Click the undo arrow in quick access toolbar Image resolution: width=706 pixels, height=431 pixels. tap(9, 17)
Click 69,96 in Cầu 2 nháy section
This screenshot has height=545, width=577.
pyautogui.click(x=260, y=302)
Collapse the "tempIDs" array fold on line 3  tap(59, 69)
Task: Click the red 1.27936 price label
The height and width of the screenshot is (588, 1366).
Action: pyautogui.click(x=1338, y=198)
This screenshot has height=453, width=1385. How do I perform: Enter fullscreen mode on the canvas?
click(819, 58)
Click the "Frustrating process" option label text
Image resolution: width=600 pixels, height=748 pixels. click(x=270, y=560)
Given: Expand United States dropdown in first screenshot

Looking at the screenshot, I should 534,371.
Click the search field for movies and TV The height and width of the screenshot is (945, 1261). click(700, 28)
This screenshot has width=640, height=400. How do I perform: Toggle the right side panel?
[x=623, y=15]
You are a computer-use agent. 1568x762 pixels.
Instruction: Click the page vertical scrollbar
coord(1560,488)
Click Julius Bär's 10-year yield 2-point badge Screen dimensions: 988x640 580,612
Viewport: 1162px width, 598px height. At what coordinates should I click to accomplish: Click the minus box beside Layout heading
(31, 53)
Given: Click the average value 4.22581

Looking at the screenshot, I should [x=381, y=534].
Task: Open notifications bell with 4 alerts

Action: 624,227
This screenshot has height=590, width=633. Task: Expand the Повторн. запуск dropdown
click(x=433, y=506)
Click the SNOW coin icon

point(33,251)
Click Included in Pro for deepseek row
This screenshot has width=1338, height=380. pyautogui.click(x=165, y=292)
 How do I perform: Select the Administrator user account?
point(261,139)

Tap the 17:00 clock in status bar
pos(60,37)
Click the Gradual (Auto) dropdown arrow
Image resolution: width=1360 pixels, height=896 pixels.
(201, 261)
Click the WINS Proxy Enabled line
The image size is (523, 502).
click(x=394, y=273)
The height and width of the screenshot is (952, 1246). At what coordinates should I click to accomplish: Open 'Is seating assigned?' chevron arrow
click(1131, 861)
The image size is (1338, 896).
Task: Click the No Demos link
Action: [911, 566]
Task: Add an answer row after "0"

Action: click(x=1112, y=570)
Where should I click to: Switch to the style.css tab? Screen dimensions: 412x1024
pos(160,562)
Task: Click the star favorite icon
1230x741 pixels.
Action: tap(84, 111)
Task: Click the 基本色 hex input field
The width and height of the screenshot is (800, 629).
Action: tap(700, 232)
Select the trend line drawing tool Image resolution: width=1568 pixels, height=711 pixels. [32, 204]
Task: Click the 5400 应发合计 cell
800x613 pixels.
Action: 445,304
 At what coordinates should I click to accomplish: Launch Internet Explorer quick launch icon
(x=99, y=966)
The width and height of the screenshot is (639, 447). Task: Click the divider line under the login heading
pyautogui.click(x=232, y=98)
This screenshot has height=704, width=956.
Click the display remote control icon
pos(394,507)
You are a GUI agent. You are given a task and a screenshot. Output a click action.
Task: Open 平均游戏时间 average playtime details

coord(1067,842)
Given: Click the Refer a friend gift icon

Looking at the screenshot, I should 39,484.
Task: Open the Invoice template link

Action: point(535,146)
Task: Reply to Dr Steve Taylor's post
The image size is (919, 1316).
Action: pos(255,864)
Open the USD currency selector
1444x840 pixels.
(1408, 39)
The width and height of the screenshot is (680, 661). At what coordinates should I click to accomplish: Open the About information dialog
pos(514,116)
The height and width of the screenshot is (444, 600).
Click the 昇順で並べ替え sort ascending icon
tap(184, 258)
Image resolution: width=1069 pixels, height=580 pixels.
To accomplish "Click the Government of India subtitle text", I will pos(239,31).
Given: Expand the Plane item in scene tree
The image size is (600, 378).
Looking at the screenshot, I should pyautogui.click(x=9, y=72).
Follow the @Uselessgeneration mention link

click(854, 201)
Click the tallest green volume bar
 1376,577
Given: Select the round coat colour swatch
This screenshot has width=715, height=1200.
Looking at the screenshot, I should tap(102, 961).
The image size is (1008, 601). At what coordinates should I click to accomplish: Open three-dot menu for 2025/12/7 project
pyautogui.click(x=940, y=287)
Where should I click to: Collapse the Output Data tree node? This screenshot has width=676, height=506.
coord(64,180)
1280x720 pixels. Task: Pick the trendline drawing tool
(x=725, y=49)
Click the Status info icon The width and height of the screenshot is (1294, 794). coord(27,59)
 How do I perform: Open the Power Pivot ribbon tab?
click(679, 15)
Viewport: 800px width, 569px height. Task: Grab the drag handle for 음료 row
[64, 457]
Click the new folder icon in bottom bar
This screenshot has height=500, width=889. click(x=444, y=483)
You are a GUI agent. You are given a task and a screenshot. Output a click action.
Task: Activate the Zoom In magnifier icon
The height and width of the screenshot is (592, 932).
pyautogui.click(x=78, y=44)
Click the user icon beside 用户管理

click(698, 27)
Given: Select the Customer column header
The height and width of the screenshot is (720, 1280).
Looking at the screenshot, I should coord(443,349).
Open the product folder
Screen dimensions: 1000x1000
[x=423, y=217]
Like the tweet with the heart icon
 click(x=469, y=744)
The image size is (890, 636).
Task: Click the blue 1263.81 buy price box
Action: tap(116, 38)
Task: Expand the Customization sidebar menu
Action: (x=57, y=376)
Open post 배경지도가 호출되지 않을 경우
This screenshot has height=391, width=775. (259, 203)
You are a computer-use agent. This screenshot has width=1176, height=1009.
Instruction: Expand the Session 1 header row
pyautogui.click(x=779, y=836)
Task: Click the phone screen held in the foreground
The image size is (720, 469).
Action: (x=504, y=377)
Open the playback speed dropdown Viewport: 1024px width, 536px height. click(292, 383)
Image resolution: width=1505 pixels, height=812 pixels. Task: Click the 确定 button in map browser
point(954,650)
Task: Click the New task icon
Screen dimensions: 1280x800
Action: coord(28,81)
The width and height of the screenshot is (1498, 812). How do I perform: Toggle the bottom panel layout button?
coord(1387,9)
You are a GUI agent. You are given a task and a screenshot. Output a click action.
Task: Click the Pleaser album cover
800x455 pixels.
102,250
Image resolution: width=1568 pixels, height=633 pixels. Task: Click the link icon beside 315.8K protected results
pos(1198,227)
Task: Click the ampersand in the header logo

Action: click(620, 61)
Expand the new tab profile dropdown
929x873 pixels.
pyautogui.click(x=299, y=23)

Directions for this task
Copy exactly the line that contains "The height and width of the screenshot is (720, 1280)." and all lines after it in the listing above, through the final line, and nothing else.

Solution to this exercise
The height and width of the screenshot is (720, 1280).
Looking at the screenshot, I should coord(443,349).
Open the product folder
Screen dimensions: 1000x1000
[x=423, y=217]
Like the tweet with the heart icon
 click(x=469, y=744)
The image size is (890, 636).
Task: Click the blue 1263.81 buy price box
Action: tap(116, 38)
Task: Expand the Customization sidebar menu
Action: (x=57, y=376)
Open post 배경지도가 호출되지 않을 경우
This screenshot has height=391, width=775. (259, 203)
You are a computer-use agent. This screenshot has width=1176, height=1009.
Instruction: Expand the Session 1 header row
pyautogui.click(x=779, y=836)
Task: Click the phone screen held in the foreground
The image size is (720, 469).
Action: (x=504, y=377)
Open the playback speed dropdown Viewport: 1024px width, 536px height. click(292, 383)
Image resolution: width=1505 pixels, height=812 pixels. Task: Click the 确定 button in map browser
point(954,650)
Task: Click the New task icon
Screen dimensions: 1280x800
Action: coord(28,81)
The width and height of the screenshot is (1498, 812). How do I perform: Toggle the bottom panel layout button?
coord(1387,9)
You are a GUI agent. You are given a task and a screenshot. Output a click action.
Task: Click the Pleaser album cover
800x455 pixels.
102,250
Image resolution: width=1568 pixels, height=633 pixels. Task: Click the link icon beside 315.8K protected results
pos(1198,227)
Task: Click the ampersand in the header logo

Action: click(620, 61)
Expand the new tab profile dropdown
929x873 pixels.
pyautogui.click(x=299, y=23)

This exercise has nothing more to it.